Frankincense and Myrrh

Frankincense and Myrrh

About 15 men gathered to hear David Beavis and Don Gaff speak about the trade in frankincense and the history of agriculture in the arid lands of southern Arabia, the horn of Africa and the Negev.

Frankincense and myrrh were harvested as resins from trees and used widely.  Up to 3000 tons a year may have been traded. They were used as perfume and in burial rites, or embalming. They were so expensive that middlemen handling them were often strip-searched at the end of each day.

David traced the story of frankincense as far back as 1500 BC. Archaeological discoveries found pictures showing ships bringing frankincense trees from the Somali region to the Egyptian Queen Hatsheput

At the same time, domestication of camels in 1300 BC brought about increasing trade in frankincense and myrrh from the Dhofar region of Oman.
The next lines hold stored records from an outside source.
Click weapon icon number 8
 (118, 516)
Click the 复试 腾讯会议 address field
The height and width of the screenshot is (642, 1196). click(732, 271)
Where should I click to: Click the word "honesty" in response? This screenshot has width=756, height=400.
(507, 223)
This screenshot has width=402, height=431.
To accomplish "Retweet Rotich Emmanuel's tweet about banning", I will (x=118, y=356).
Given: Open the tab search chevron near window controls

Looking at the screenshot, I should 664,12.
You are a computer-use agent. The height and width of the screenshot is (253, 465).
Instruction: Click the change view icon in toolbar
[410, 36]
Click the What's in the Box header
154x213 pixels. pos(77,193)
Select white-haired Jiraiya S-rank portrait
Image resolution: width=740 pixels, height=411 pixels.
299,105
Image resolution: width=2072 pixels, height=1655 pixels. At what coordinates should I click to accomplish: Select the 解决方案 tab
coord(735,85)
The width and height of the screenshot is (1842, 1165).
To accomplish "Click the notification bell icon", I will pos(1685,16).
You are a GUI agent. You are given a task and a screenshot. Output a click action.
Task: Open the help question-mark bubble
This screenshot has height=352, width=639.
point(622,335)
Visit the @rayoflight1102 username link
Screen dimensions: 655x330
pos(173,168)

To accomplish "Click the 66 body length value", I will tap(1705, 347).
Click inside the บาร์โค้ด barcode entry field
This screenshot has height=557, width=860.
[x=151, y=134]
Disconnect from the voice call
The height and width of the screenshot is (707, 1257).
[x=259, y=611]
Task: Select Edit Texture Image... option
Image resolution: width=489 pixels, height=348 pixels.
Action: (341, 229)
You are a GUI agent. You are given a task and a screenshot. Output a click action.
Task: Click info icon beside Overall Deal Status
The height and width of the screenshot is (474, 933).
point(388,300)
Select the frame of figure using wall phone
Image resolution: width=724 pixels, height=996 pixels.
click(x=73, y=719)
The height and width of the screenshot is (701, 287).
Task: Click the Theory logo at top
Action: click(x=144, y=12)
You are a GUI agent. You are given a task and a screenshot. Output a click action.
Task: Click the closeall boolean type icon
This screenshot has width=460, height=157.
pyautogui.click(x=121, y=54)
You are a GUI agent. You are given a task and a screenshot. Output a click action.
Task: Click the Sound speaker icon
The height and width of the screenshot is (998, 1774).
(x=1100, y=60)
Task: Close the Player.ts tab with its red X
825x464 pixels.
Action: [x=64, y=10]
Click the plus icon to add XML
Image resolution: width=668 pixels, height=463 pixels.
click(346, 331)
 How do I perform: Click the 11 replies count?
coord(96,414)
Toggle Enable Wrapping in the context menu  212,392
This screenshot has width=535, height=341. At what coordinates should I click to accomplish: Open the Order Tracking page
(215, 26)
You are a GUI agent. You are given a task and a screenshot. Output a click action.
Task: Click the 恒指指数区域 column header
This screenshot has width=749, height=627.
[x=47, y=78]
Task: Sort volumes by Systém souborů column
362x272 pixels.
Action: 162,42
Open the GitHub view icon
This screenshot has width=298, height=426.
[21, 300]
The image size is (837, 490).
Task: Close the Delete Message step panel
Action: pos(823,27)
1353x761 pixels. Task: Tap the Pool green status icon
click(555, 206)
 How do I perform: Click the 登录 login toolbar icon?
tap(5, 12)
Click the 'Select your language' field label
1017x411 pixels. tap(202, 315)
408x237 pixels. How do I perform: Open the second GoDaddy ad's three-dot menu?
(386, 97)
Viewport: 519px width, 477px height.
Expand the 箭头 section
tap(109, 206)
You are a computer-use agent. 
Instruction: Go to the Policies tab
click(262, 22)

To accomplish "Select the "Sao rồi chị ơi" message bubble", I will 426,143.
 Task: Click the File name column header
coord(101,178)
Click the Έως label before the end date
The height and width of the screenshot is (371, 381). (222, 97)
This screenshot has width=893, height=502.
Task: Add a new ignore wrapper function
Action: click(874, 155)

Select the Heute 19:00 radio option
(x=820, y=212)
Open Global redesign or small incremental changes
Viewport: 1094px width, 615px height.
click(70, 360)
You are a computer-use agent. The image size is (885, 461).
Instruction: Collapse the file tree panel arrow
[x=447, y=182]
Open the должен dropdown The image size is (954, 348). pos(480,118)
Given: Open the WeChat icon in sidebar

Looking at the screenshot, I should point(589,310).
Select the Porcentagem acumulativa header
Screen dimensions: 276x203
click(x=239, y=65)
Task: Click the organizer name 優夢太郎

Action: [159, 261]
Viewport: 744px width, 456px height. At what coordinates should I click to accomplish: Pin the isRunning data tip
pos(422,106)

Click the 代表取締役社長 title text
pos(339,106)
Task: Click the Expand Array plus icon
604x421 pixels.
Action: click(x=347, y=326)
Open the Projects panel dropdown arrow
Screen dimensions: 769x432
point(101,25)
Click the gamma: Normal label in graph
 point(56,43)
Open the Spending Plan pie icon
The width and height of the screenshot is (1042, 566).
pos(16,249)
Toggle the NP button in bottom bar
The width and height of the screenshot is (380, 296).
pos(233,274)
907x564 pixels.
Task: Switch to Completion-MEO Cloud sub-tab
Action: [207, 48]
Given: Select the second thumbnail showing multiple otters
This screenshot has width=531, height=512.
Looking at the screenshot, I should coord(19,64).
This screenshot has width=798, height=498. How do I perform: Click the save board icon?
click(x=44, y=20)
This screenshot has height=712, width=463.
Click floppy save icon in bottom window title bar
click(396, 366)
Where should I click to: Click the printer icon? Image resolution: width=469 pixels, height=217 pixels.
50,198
Trade routes were partly by sea and partly by land. The sea routes included the area of what was Babylon. Perhaps it was from this area that the wise men/astrologers
brought their gifts to Jesus.

Nowadays the trade is only a few tons.

Don Gaff showed photos of small earthenware pots in which frankincense is burned. Small ventilation holes in the side of the pots allow the frankincense to burn slowly and the fragrant warm fumes to escape from the large opening at the top of the cup-shaped pots.

Don also described a unique ancient method of making annual rainfalls of 4 inches amount to the equivalent of 30 inches, by helping the rain to track down long catchment slopes, consisting of loose earth, onto a smaller area for growing crop plants in stepped terraces filled with soil at the bottom of the slope. This happened from about 300 BC to about 640 AD in the Negev desert in southern present-day Israel.

He also told us of 2000-year old date seeds found in Herod’s fortress palace of Masada. These seeds still grew date trees when planted today. Carbon-dating was used to validate the seeds’ age and confound the sceptics!